# Required task 1
Which lines of the listing contain the string "screenshot"? Return each of those lines, treating case as significant.

====== Extract provided ======

"Collective Excitations in Quantum Materials: From Ferrons to Chiral Phonons"
Collective excitations in quantum materials offer a powerful toute to understanding and controlling emergent phases of matter. In this seminar, I will present two recent advances that highlight how bosonic modes, traditionally exemplified by magnons and phonons, can acquire new roles and functionalities. In van der Waals ferroelectric NbOI2, we demonstrate the excitation and transport of polarization waves, or ferrons, the bosonic quanta of ferroelectric order [1,2]. These coherent ferrons propagate uniaxially at hypersonic velocities, emit narrow-band terahertz radiation, and directly modulate the ferroelectric order parameter, opening pathways, for ferronic information processing and coherent electric control. In a separate line of work, I will discuss the interplay of spin-orbit excitons (SOEs) and lattice vibrations in the quantum magnet CoTiO3 (CTO) [3]. Here strong spin-orbit coupling, crystal field effects, and trigonal distortion in CTO enable hybridization between SOEs and phonons, endowing phonon modes with chirality and large magnetic moments, as observed in magneto-Raman spectra. This magneto-photonic effect reveals a new mechanism for engineering chiral phonons through coupling with topological bosons. Together, these studies underscore how coupling between different degrees of freedom can give rise to novel quasiparticles and functionalities, with implications for both fundamental physics and future quantum technologies.
[1] J. Choe*, T. Handa* et al. “Observation of coherent ferrons.” arXiv:2505.22559 (2025)
[2] P. Tang et al. “Excitations of the ferroelectric order.” Phys. Rev. B 106, 8 L081105 (2022)
[3] D. Lujan*, J. Choe* et al. “Spin-orbit exciton-induced phonon chirality in a quantum magent.” PNAS 121, 11 e2304360121 (2024)

====== Record excerpts ======

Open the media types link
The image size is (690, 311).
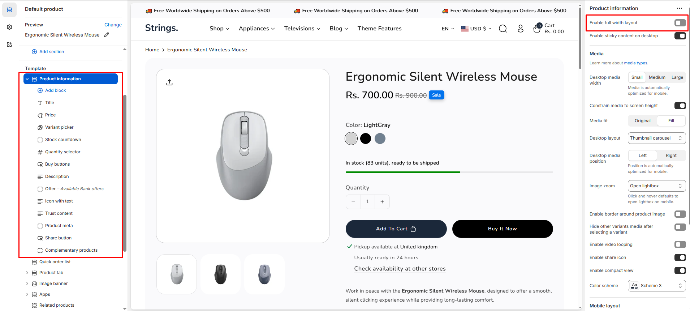(x=636, y=63)
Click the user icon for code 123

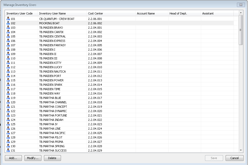(x=8, y=115)
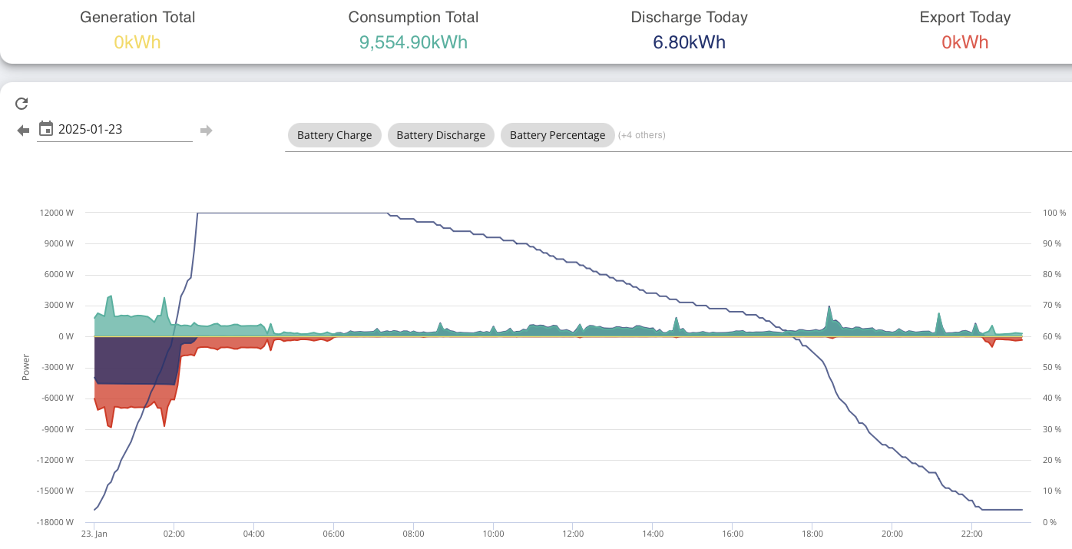Click the Generation Total 0kWh value
The height and width of the screenshot is (549, 1072).
pyautogui.click(x=137, y=42)
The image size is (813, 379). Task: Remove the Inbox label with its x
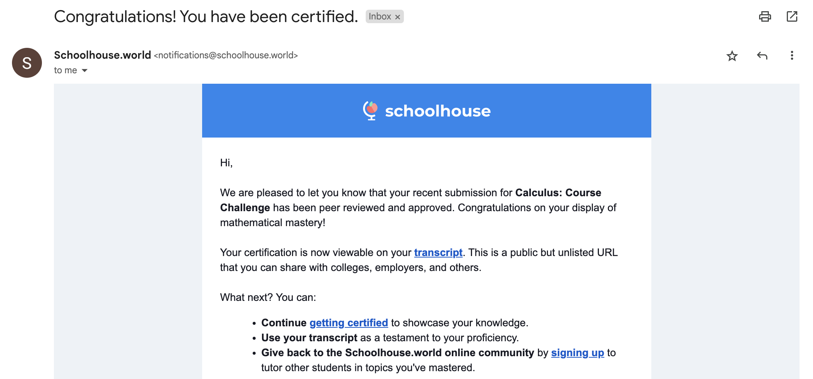[398, 17]
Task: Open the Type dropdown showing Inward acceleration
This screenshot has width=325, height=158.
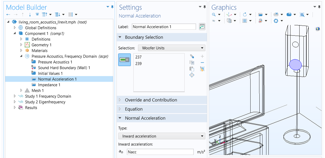Action: coord(162,136)
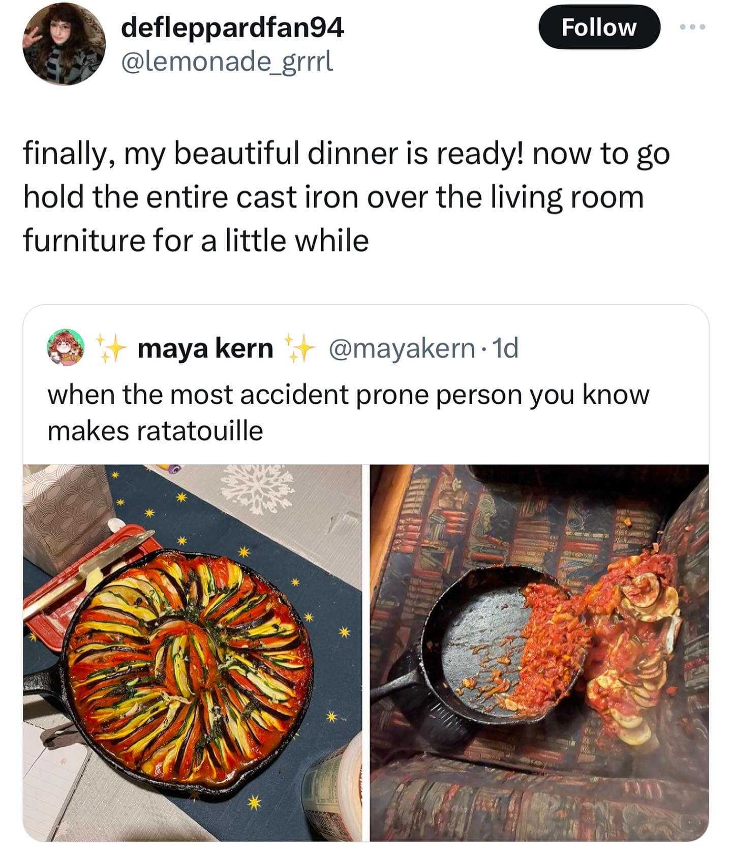Click the defleppardfan94 display name
The image size is (732, 846).
232,27
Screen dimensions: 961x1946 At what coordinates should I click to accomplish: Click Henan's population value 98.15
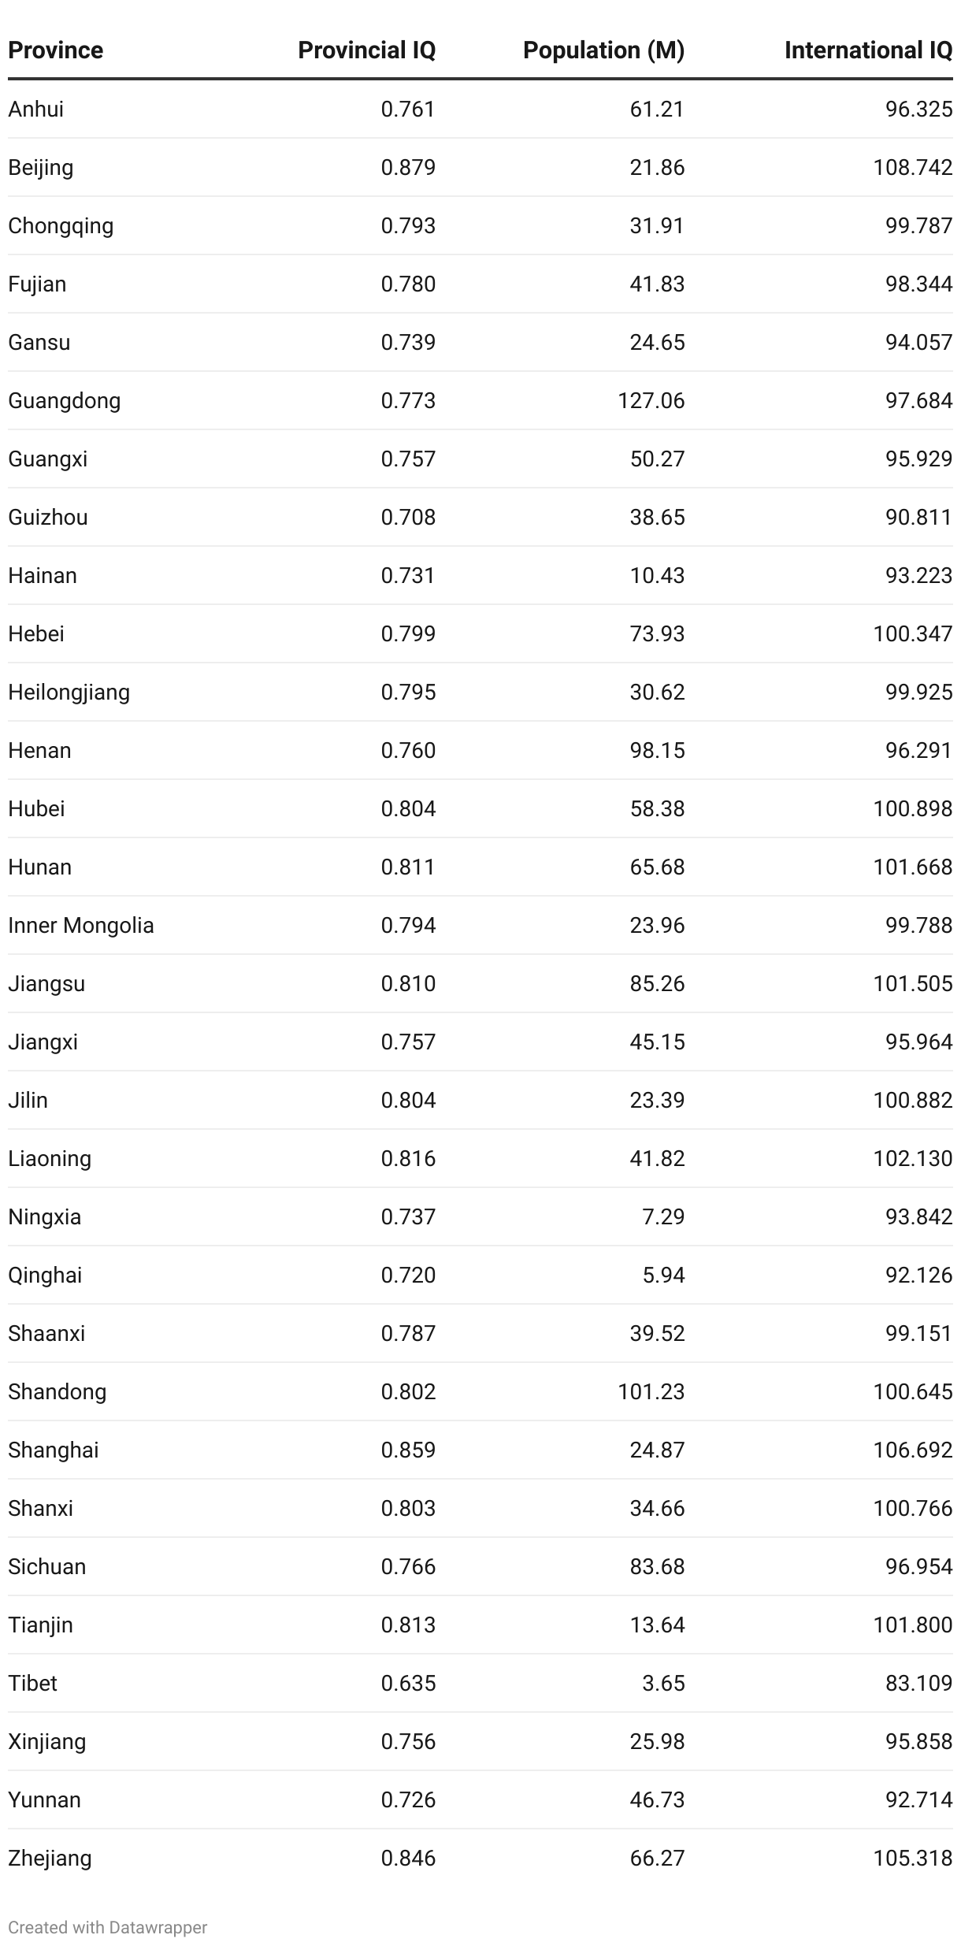(657, 750)
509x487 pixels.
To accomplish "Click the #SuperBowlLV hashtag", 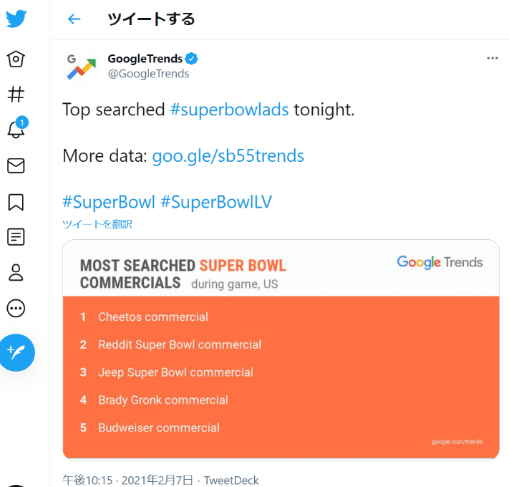I will tap(216, 202).
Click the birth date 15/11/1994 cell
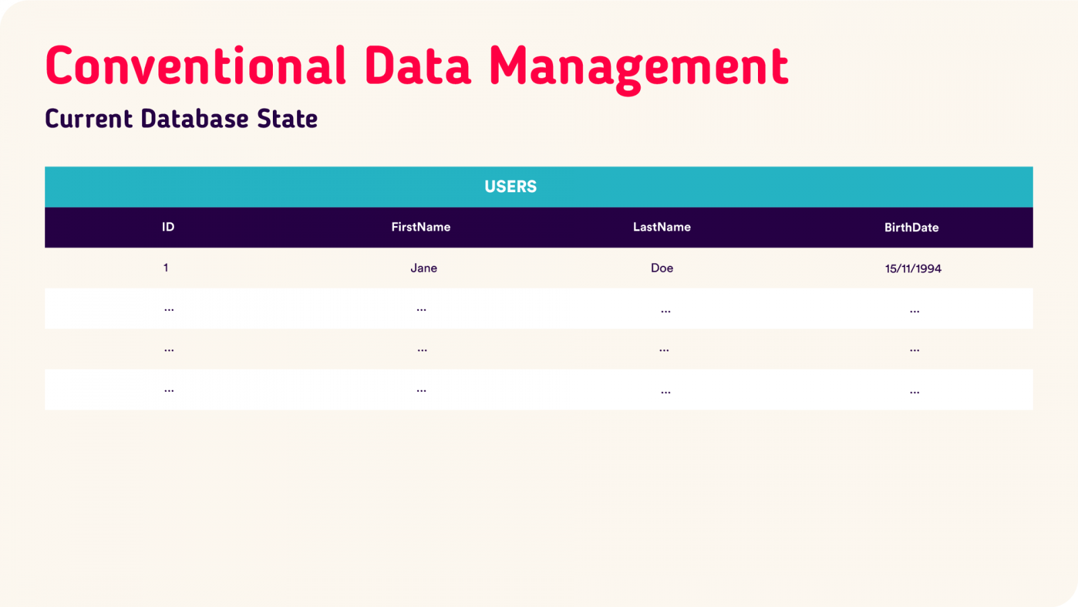Viewport: 1078px width, 607px height. (913, 268)
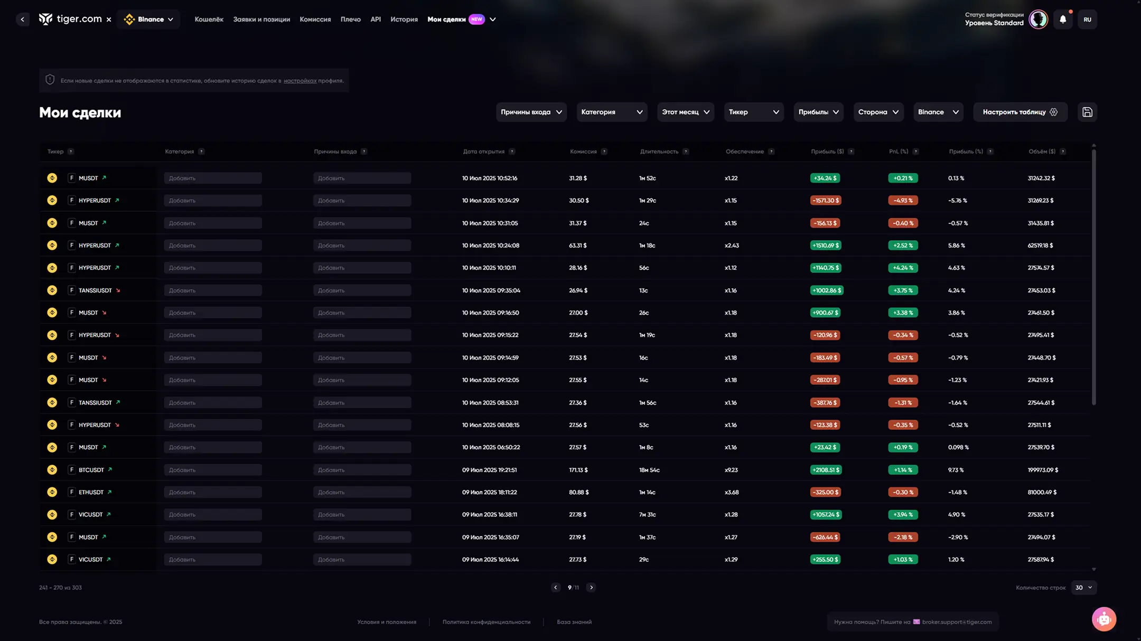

======

# Required task 2
Using the seminar abstract, answer these questions:
(a) In which van der Waals ferroelectric are ferrons excited and transported?
(b) In what kind of spectra were the phonon modes' chirality and large magnetic moments observed?
(c) In which journal did the 2024 reference on spin-orbit exciton-induced phonon chirality appear?

# Complete answer 1
The height and width of the screenshot is (549, 1072).
This screenshot has width=325, height=158.

# Complete answer 2
(a) NbOI2
(b) Magneto-Raman spectra
(c) PNAS